What is the detailed MOA of the AGIs?
- they bind to and competitively inhibit the 2 types of enzymes - alpha-amylases and alpha-glucosidases - responsible for the breakdown of carbs in the small intestine
- this inhibition prolongs carbohydrate absorption, and thus blunts postprandial glucose spikes
What are the 2 types of enzymes that AGIs inhibit?
- Alpha-amylases
- Alpha-glucosidases
What are the main benefits of AGI therapy?

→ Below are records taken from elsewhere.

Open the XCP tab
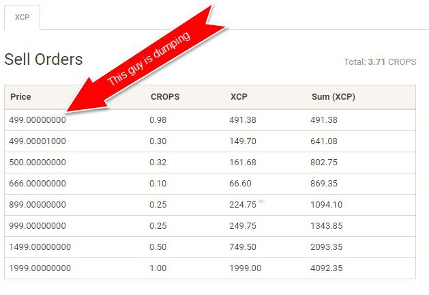 (x=22, y=17)
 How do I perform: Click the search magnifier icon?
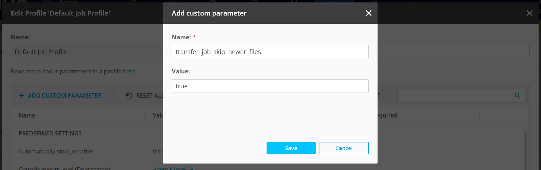click(x=517, y=96)
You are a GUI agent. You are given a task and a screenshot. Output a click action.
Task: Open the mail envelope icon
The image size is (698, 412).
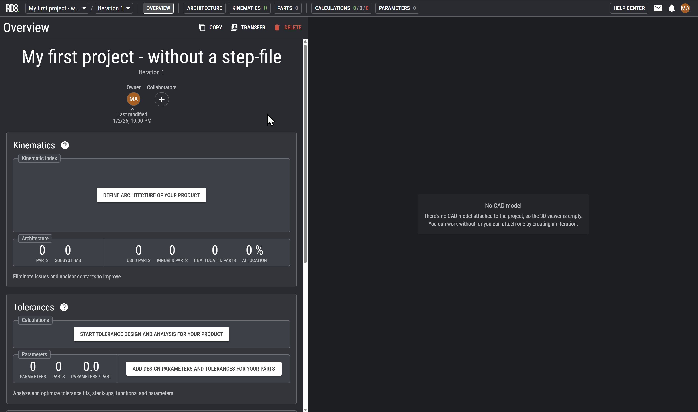(x=658, y=8)

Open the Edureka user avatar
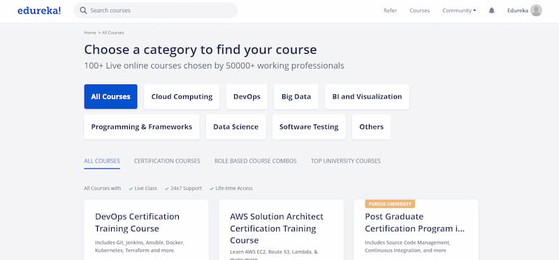click(x=536, y=10)
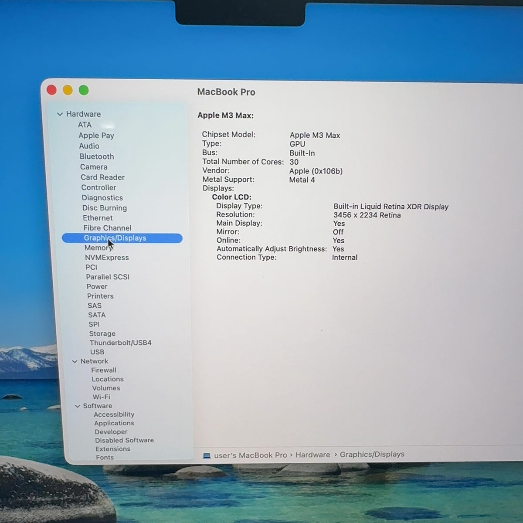
Task: Click user's MacBook Pro in path bar
Action: 251,455
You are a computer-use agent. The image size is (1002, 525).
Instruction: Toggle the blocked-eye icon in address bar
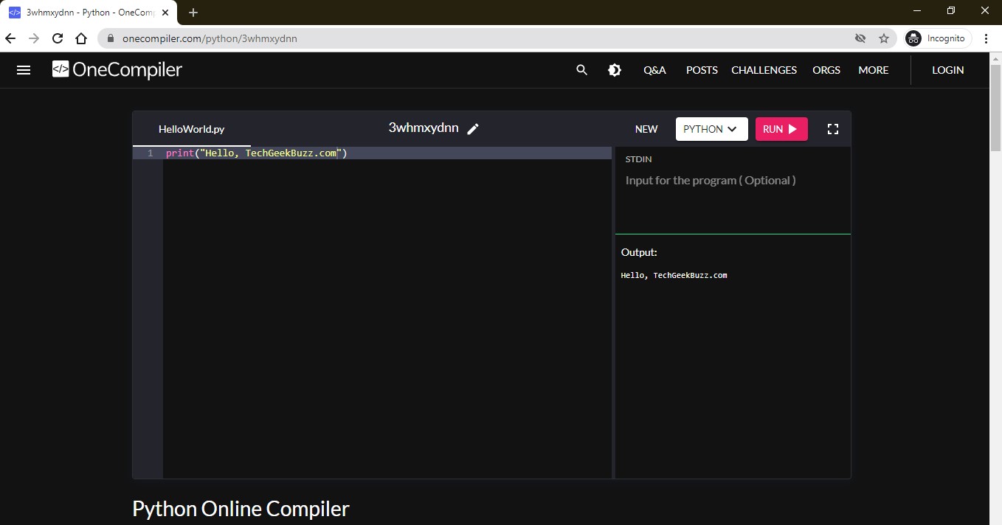860,38
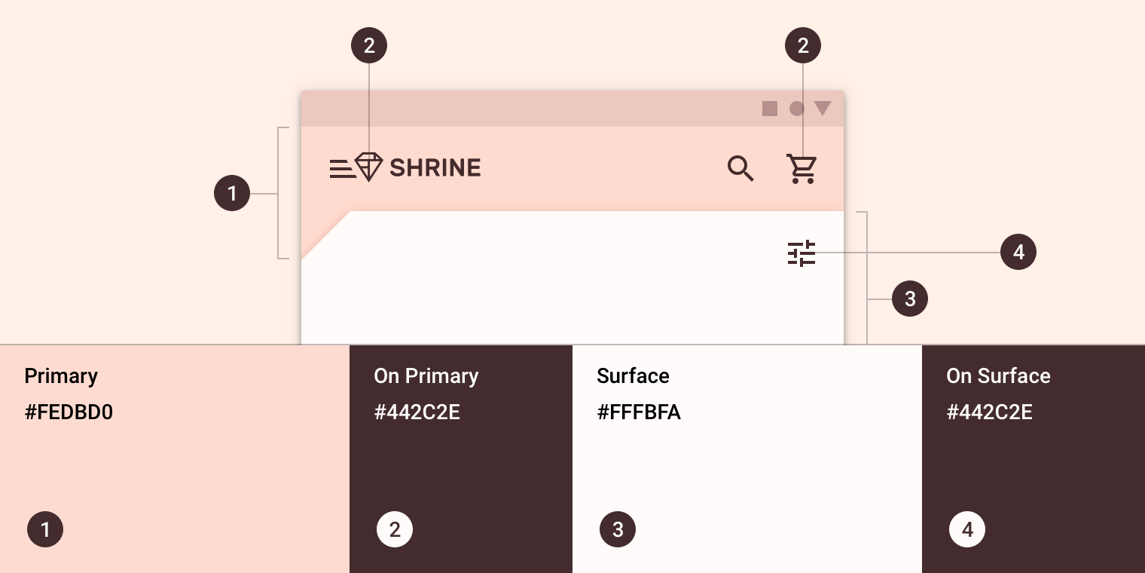The image size is (1145, 573).
Task: Select the On Primary #442C2E swatch
Action: coord(461,459)
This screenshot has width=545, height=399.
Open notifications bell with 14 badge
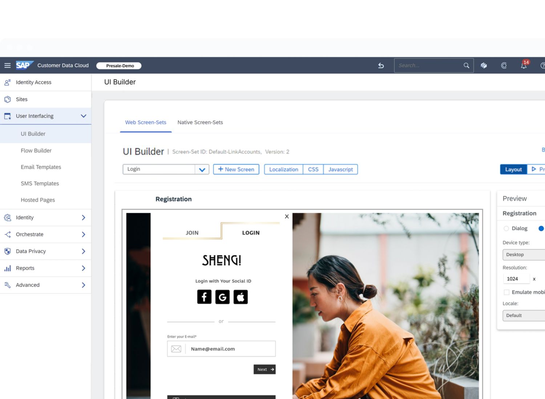tap(524, 66)
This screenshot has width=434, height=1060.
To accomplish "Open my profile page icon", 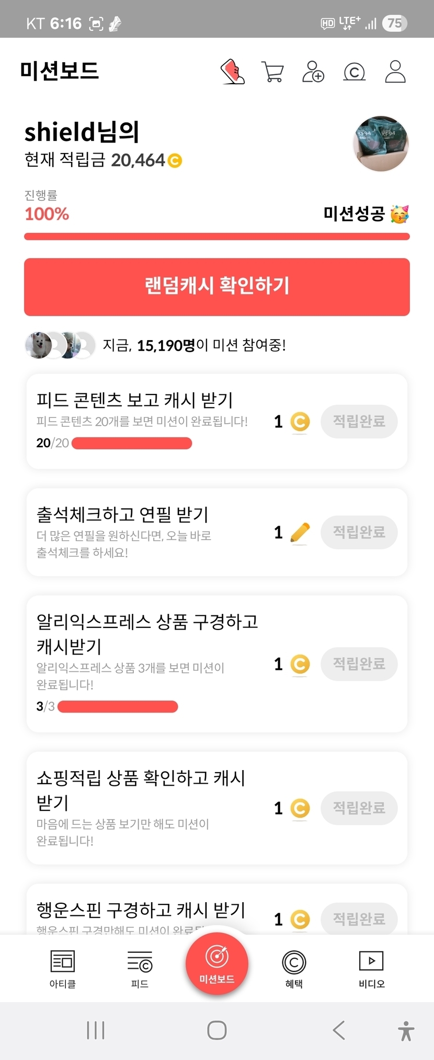I will [395, 72].
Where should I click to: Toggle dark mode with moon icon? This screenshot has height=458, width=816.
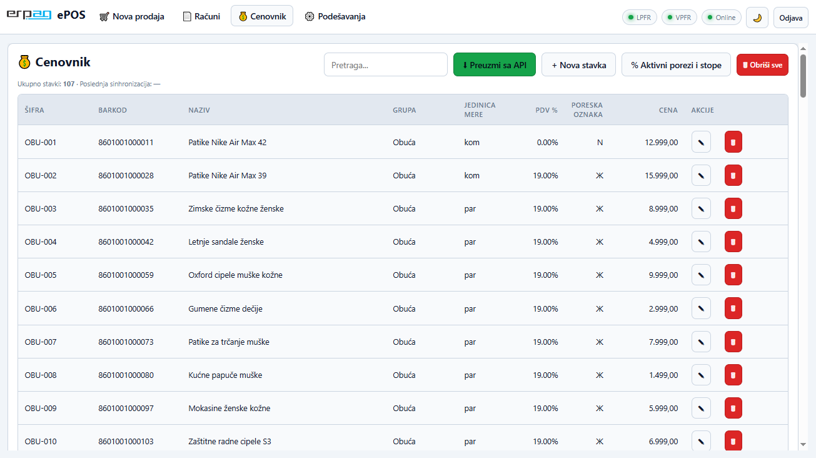[757, 18]

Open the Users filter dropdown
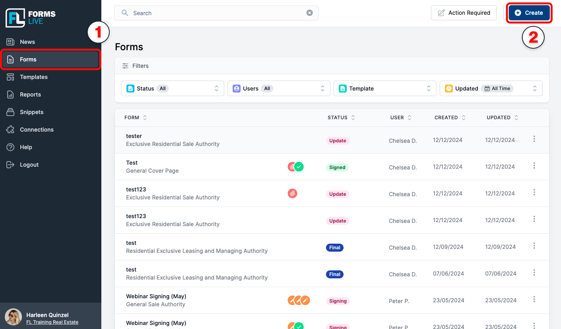pyautogui.click(x=279, y=89)
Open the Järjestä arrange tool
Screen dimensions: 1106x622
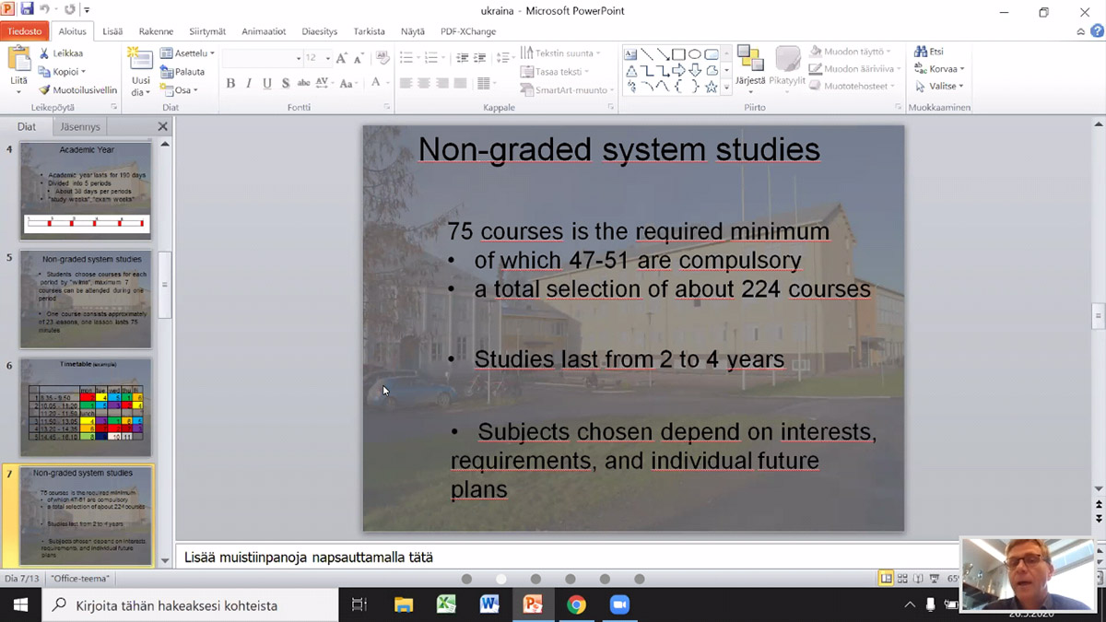750,65
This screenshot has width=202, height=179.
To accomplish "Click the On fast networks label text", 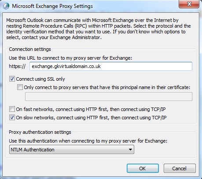I will pyautogui.click(x=91, y=109).
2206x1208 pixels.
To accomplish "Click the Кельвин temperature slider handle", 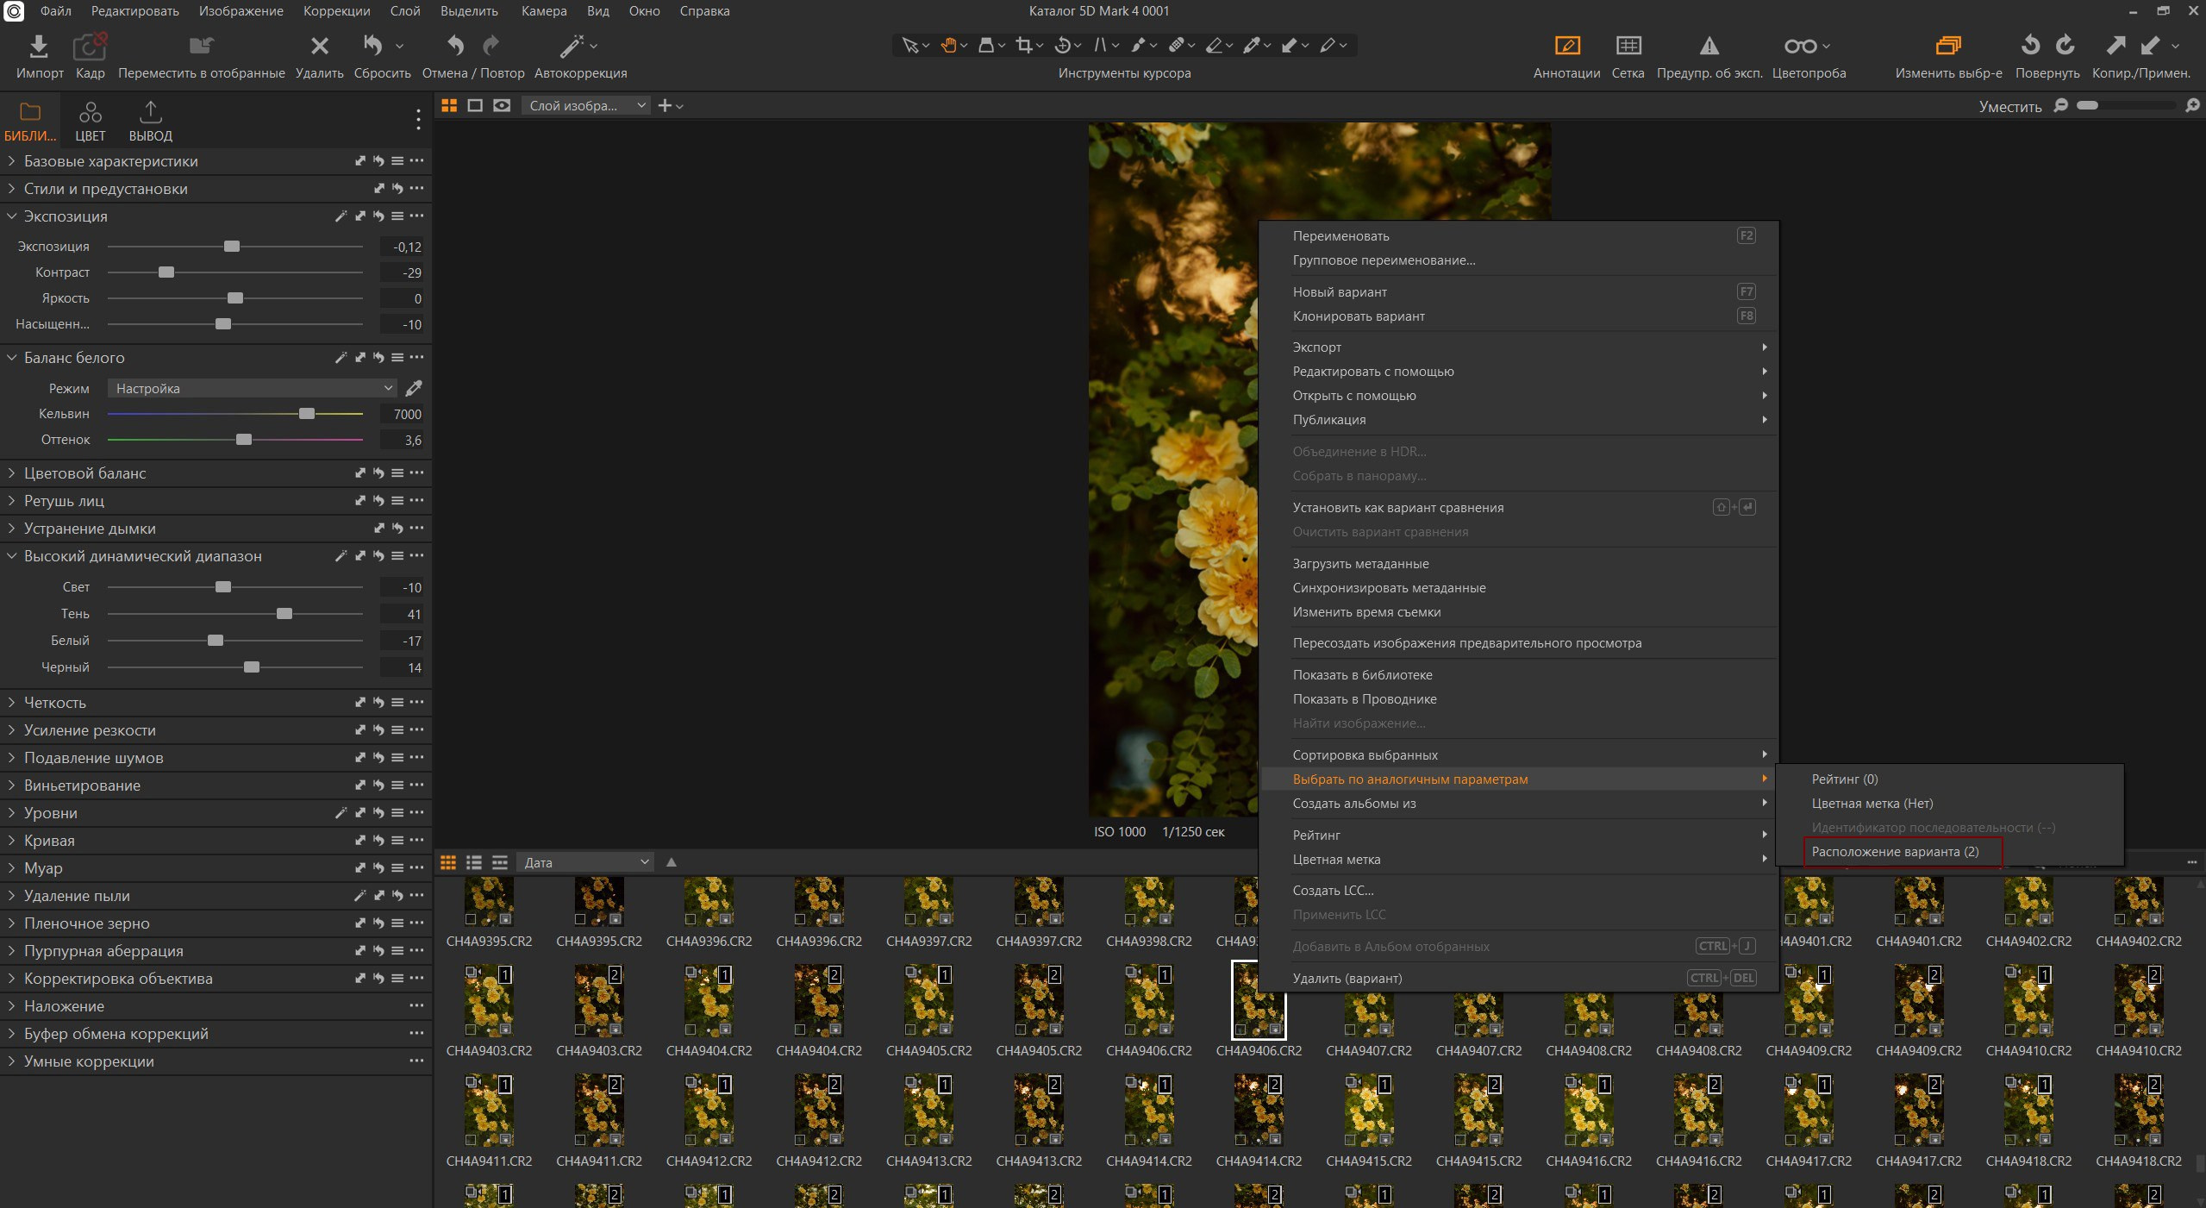I will point(307,414).
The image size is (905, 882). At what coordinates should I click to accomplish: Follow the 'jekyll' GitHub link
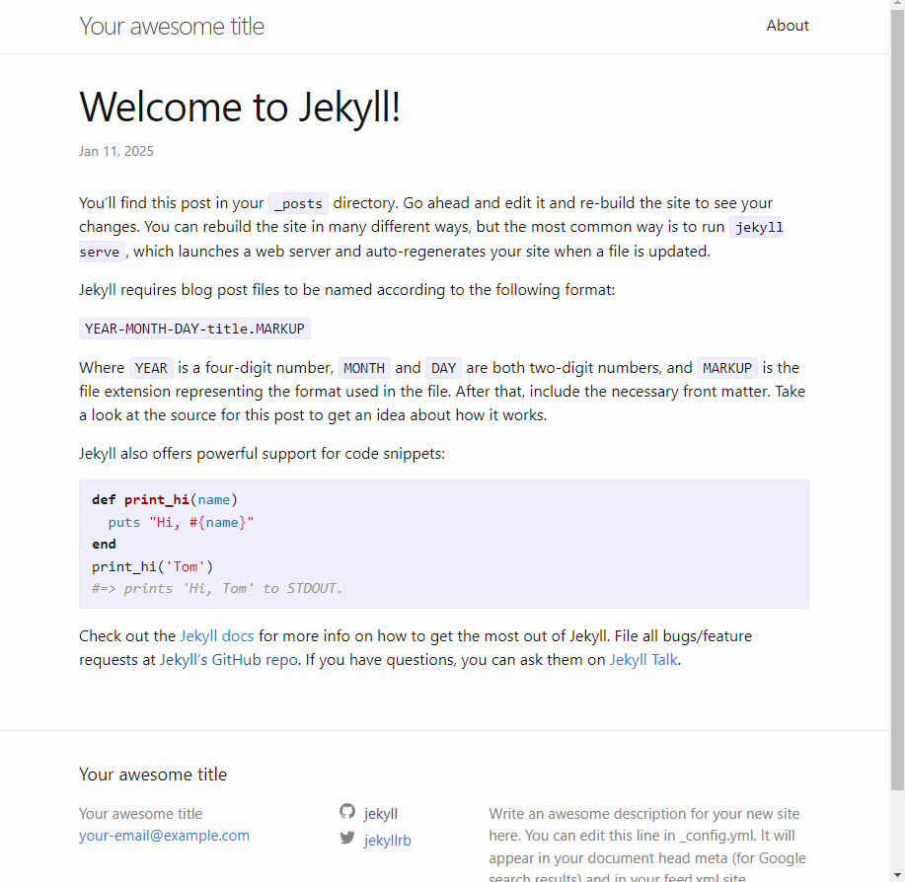click(380, 813)
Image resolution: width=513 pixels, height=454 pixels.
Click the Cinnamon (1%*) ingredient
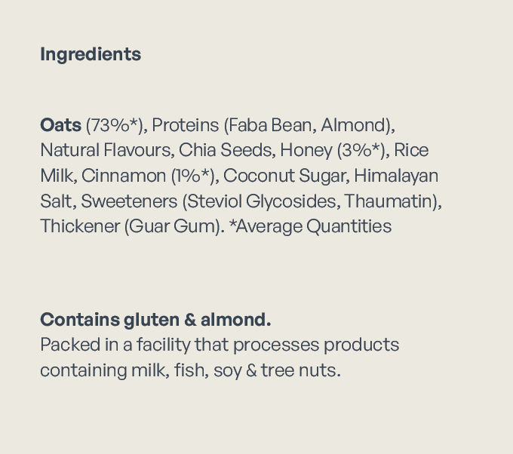(149, 176)
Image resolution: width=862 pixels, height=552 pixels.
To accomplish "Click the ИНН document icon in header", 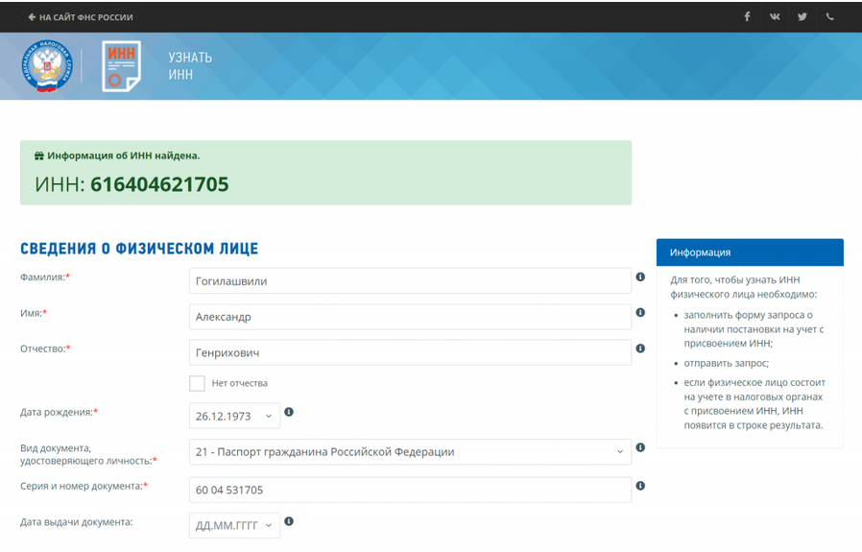I will click(x=121, y=66).
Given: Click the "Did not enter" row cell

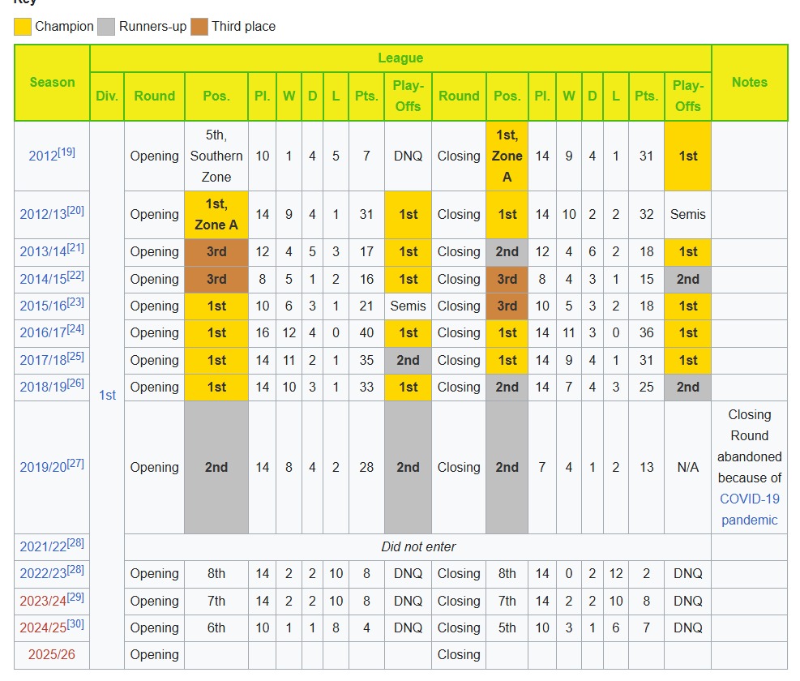Looking at the screenshot, I should [418, 547].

- not associated with hypoglycemia or weight gain in monotherapy
- only about 2% of acarbose is absorbed into the bloodstream, which reduces the possibility of drug interactions in the blood
What is the average A1C reduction of the AGIs?
0.5%-0.8%
What are the limitations with AGI therapy?
- modest efficacy
- dosing (at each meal)
- GI adverse events
- expensive
What are the common AEs associated with AGIs?
- bloating
- abdominal pain
- diarrhea
- flatulence
What are the predominant AGIs and their brand name?
- acarbose: Precose
- miglitol: Glyset
Which AGI may elevate liver enzymes?
acarbose (Precose)
True or False: Pramlintide can only be used in patients with type 1 diabetes.
False. Pramlintide can be used in patients with both type 1 and type 2 diabetes who are taking mealtime insulin.
When starting therapy with pramlintide, patients should reduce their insulin dose by ___% to reduce the risk of hypoglycemia.
50%
The average A1C reduction of pramlintide is how much?